Can artificial intelligence be racist? Well, it depends. Let’s say you’re an African-American student at a school that uses facial recognition software. The school uses it to access the building and online homework assignments. But the software’s got a problem. Its makers used only light-skinned test subjects to train its algorithms. Your skin is darker, and the software has trouble recognizing you. Sometimes you’re late to class, or can’t get your assignments on time. Your grades suffer. The result is discrimination based solely on skin color.

This isn’t a real example, but similar AI missteps have already become infamous in the tech industry and in social media. The industry is excited about AI for good reason — big data and machine learning are lighting up powerful experiences that were unimaginable just a few years ago. But for AI to fulfill its promise, the systems must be trustworthy. The more trust people have, the more they interact with the systems, and systems use more data to give better results. But trust takes a long time to build, and bias can tear it down instantaneously, doing real harm to large communities.

Recognizing exclusion in AI

At Microsoft, we’ve developed inclusive design tools and processes to recognize people with physical disabilities in our design process. As we’ve evolved our practices, we’ve expanded our design thinking to other areas of exclusion, including cognitive issues, learning style preferences, and social bias.

It’s time to take that same approach to AI. Bias in AI will happen unless it’s built from the start with inclusion in mind. The most critical step in creating inclusive AI is to recognize where and how bias infects the system.

Our first inclusive design principle is recognize exclusion. The guide we’re unveiling here breaks down AI bias into distinct categories so product creators can identify issues early on, anticipate future problems, and make better decisions along the way. It allows teams to see clearly where their systems can go wrong, so they can identify bias and build experiences that deliver on the promise of AI for everyone.
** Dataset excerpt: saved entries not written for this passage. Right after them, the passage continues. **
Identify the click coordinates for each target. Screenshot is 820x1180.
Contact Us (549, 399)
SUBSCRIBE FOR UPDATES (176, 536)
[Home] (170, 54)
Five ways to identify bias

We worked with academic and industry thought leaders to determine five ways to identify bias. Then, we used childhood situations as metaphors to illustrate the behavior in each category. Why? We can all relate to childhood episodes of bias, and it fits into a nice metaphor: AI is in its infancy, and like children, how it grows reflects how we raise and nurture it.

Each bias category includes a childhood metaphor that illustrates it, its definition, a product example, and a stress test for your teams and AI work. Here’s how the biases break down:

By addressing these five biases first, we can create more inclusive products.

Dataset Bias

Dataset bias is similar to a young child’s small view of the world.

A young child defines the world purely on the small amount they can see. Eventually, the child learns that most of the world lies beyond the small set of information that’s within their field of vision. This is the root of dataset bias: intelligence based on information that’s too small or homogenous.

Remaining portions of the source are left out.